Start SOURCE

How long do these batteries last? 


Sent from my iPhone using Tapatalk


----------



## Gazzacpt

moonunit said:


> How long do these batteries last?
> 
> 
> Sent from my iPhone using Tapatalk


You need to be more specific. 
If you mean how many charge cycles 300+ 
If you mean runtime it depends on the load and how you vape. There is no hard and fast rule on this.

Reactions: Agree 1


----------



## moonunit

@Gazzacpt fair enough. Say then how long do they last relative to a 18650 of the same brand with the same build used by the same vapor.


Sent from my iPhone using Tapatalk


----------



## Gazzacpt

moonunit said:


> @Gazzacpt fair enough. Say then how long do they last relative to a 18650 of the same brand with the same build used by the same vapor.
> 
> 
> Sent from my iPhone using Tapatalk


The amp ratings on 18350's are quite low. So you would use a 1ohm coil, nothing under 0.7.

End SOURCE
Start DATA

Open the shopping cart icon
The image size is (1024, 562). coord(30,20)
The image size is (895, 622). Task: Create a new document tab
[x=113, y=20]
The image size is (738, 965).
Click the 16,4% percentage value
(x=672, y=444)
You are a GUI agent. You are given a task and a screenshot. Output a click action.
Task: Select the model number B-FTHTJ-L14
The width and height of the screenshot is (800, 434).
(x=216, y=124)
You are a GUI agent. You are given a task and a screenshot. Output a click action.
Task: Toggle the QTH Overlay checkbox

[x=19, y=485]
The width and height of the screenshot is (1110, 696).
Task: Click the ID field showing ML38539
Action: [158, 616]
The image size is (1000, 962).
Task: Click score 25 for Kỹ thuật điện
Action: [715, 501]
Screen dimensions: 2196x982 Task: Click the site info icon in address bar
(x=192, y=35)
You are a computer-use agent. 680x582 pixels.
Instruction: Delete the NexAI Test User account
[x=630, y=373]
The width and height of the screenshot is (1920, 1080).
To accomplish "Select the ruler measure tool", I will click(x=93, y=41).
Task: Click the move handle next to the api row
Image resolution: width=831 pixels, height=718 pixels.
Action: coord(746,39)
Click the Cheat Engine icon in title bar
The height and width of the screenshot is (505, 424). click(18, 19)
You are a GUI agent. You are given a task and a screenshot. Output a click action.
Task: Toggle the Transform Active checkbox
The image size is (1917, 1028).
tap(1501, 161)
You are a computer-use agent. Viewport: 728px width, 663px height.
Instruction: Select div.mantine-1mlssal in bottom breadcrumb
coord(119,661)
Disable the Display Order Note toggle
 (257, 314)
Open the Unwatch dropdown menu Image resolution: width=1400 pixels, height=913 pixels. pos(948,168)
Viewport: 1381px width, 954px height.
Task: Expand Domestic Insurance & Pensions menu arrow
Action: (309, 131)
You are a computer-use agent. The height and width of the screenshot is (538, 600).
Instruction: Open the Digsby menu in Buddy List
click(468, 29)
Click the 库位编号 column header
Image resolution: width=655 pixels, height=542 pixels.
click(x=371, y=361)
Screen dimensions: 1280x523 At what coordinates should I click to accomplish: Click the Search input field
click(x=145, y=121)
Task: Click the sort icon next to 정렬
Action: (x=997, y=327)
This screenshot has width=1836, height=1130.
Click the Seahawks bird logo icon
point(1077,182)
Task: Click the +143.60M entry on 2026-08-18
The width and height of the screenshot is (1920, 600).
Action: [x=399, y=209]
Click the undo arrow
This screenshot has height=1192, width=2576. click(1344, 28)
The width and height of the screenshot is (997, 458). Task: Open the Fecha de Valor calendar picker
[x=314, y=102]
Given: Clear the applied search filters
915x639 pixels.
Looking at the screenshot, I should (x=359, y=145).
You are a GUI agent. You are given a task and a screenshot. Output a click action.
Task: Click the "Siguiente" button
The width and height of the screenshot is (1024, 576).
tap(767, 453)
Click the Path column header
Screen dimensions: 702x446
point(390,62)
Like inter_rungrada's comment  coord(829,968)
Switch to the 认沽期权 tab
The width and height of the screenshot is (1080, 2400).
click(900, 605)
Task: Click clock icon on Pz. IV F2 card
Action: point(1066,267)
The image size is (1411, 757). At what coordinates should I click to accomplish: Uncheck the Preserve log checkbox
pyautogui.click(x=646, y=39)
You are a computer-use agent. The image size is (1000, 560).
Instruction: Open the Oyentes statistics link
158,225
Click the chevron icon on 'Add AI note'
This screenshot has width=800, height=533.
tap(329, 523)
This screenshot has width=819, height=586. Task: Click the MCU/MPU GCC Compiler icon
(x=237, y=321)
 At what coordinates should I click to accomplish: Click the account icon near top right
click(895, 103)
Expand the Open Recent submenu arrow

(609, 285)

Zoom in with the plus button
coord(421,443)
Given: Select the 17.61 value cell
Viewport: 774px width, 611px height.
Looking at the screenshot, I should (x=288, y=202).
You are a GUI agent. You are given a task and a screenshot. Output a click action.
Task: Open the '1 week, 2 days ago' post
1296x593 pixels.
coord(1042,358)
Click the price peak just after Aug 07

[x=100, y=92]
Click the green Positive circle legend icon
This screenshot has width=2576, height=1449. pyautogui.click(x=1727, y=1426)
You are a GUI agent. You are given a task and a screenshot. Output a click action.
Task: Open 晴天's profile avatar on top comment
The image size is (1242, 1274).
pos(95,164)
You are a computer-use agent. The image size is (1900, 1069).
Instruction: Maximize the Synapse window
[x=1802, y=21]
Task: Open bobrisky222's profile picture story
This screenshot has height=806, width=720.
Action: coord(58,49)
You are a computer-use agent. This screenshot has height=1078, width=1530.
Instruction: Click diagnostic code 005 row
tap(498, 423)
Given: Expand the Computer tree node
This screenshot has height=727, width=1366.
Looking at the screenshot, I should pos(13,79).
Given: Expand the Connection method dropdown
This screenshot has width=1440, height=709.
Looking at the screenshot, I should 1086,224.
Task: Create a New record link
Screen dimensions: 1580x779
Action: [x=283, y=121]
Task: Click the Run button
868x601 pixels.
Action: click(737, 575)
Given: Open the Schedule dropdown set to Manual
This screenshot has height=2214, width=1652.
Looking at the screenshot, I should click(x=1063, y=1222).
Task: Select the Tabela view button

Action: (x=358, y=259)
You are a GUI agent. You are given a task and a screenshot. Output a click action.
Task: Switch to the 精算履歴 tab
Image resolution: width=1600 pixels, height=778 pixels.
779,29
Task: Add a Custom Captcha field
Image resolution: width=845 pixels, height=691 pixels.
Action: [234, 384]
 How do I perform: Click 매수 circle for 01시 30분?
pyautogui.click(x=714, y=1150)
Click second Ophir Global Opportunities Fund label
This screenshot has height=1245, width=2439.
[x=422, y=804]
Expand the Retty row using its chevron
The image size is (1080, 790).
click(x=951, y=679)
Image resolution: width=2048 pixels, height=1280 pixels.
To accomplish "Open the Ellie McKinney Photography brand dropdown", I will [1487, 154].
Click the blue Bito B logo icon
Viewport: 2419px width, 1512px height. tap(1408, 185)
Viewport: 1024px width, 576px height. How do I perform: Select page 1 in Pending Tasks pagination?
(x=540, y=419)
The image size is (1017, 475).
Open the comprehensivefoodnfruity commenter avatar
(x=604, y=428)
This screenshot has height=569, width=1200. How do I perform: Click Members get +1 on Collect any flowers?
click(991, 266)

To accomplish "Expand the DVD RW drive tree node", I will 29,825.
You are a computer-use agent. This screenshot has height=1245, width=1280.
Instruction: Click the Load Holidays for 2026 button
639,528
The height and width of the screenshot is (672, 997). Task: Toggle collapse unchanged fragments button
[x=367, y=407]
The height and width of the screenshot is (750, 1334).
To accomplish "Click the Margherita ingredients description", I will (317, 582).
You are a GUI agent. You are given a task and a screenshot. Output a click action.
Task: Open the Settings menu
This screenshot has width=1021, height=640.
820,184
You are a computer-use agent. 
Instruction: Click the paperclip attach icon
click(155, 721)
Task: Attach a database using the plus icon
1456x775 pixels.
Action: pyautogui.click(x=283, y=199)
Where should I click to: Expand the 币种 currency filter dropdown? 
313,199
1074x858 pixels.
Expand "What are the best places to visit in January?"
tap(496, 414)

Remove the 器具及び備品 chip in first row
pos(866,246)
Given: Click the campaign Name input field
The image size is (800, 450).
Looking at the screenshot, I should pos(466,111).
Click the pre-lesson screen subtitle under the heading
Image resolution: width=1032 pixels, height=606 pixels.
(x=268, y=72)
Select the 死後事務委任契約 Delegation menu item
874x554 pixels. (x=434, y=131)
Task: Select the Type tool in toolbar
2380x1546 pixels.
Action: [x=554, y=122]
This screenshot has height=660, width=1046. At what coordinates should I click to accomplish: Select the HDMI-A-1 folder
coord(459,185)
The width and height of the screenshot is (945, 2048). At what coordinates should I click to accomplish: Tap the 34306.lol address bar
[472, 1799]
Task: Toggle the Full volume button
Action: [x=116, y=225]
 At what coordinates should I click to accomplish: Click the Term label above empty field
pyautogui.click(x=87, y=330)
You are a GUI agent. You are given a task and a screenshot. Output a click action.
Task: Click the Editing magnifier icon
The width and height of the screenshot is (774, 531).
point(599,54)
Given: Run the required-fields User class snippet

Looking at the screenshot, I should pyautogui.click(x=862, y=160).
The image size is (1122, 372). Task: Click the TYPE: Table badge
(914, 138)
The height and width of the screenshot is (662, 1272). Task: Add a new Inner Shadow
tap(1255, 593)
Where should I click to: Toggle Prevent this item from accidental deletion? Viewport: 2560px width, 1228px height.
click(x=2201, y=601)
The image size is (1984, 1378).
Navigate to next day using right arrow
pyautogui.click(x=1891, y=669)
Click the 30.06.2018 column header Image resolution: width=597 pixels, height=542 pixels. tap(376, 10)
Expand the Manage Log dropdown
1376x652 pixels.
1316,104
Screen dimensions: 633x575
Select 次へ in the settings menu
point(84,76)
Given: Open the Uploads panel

End DATA

*TASK SET*
1: Return, word for word, the portion of the battery thread that opens with the words containing "You need to" and closes with "rule on this.".
2: Write the next part of the forum thread on battery life, picking up after its final sentence.
The entries play no part in this work.

*EXPECTED OUTPUTS*
1:
You need to be more specific. 
If you mean how many charge cycles 300+ 
If you mean runtime it depends on the load and how you vape. There is no hard and fast rule on this.

2:
Then you'll probably get less than a third or quater of the runtime of a 18650.
18350 is generally 700mah. 18650 average 2100 - 2500mah.

Reactions: Like 3 | Agree 1


----------



## M_Thre3

Gazzacpt said:


> The amp ratings on 18350's are quite low. So you would use a 1ohm coil, nothing under 0.7.
> Then you'll probably get less than a third or quater of the runtime of a 18650.
> 18350 is generally 700mah. 18650 average 2100 - 2500mah.


I got some vappower 18350's on the way. Rated at 750mAH. Gonna test and see how long I can get on a 0.8ohm build. Will report back soon  

Sent from my SM-N910F using Tapatalk


----------



## kev mac

moonunit said:


> How long do these batteries last?
> 
> 
> Sent from my iPhone using Tapatalk


They were not lasting long at all(5 hits ) but Johan and Gazzacts advice greatly improved the performance .'

Reactions: Like 2


----------



## M_Thre3

Remind me never to order from fast tech again. Still waiting on those batteries to do a good ol testin. 2 months is a ridiculous amount of time to wait for a package... 

Sent from my SM-N910F using Tapatalk


----------



## Gazzacpt

M_Thre3 said:


> Remind me never to order from fast tech again. Still waiting on those batteries to do a good ol testin. 2 months is a ridiculous amount of time to wait for a package...
> 
> Sent from my SM-N910F using Tapatalk


Batteries come by canoe. So its a loooooong wait but they get here eventually. Got some earlier this year.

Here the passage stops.